_Data records_
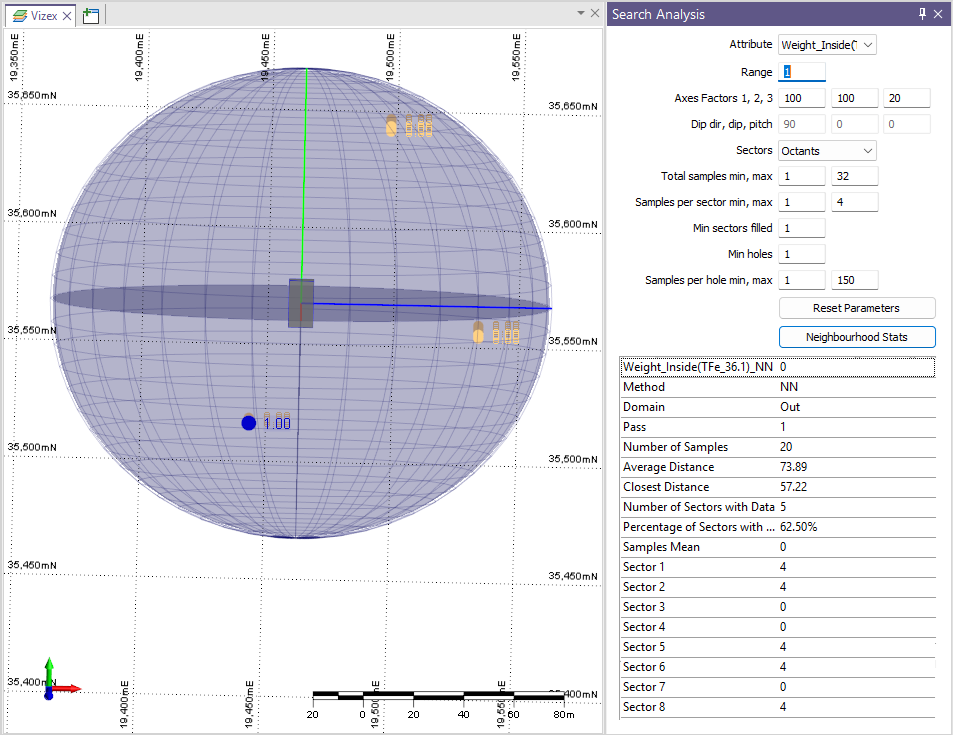953x735 pixels.
Task: Close the Vizex tab
Action: (x=68, y=15)
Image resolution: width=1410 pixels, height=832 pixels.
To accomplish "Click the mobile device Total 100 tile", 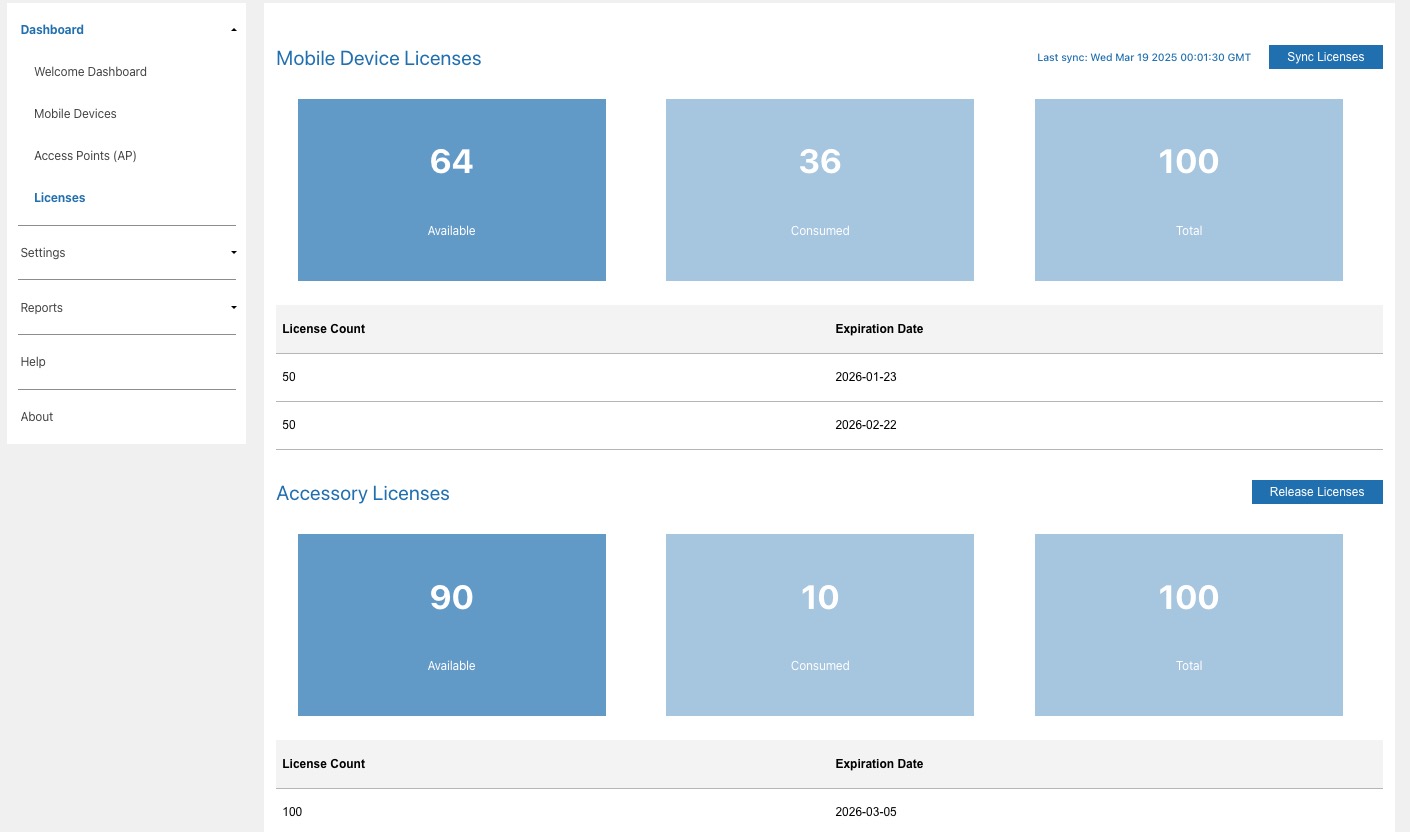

_Task_
A word-for-word repeat is expected of the lines from the one with "Image resolution: width=1410" to the end of the data, both included; pictures are not part of it.

_Exercise result_
Image resolution: width=1410 pixels, height=832 pixels.
To accomplish "Click the mobile device Total 100 tile", 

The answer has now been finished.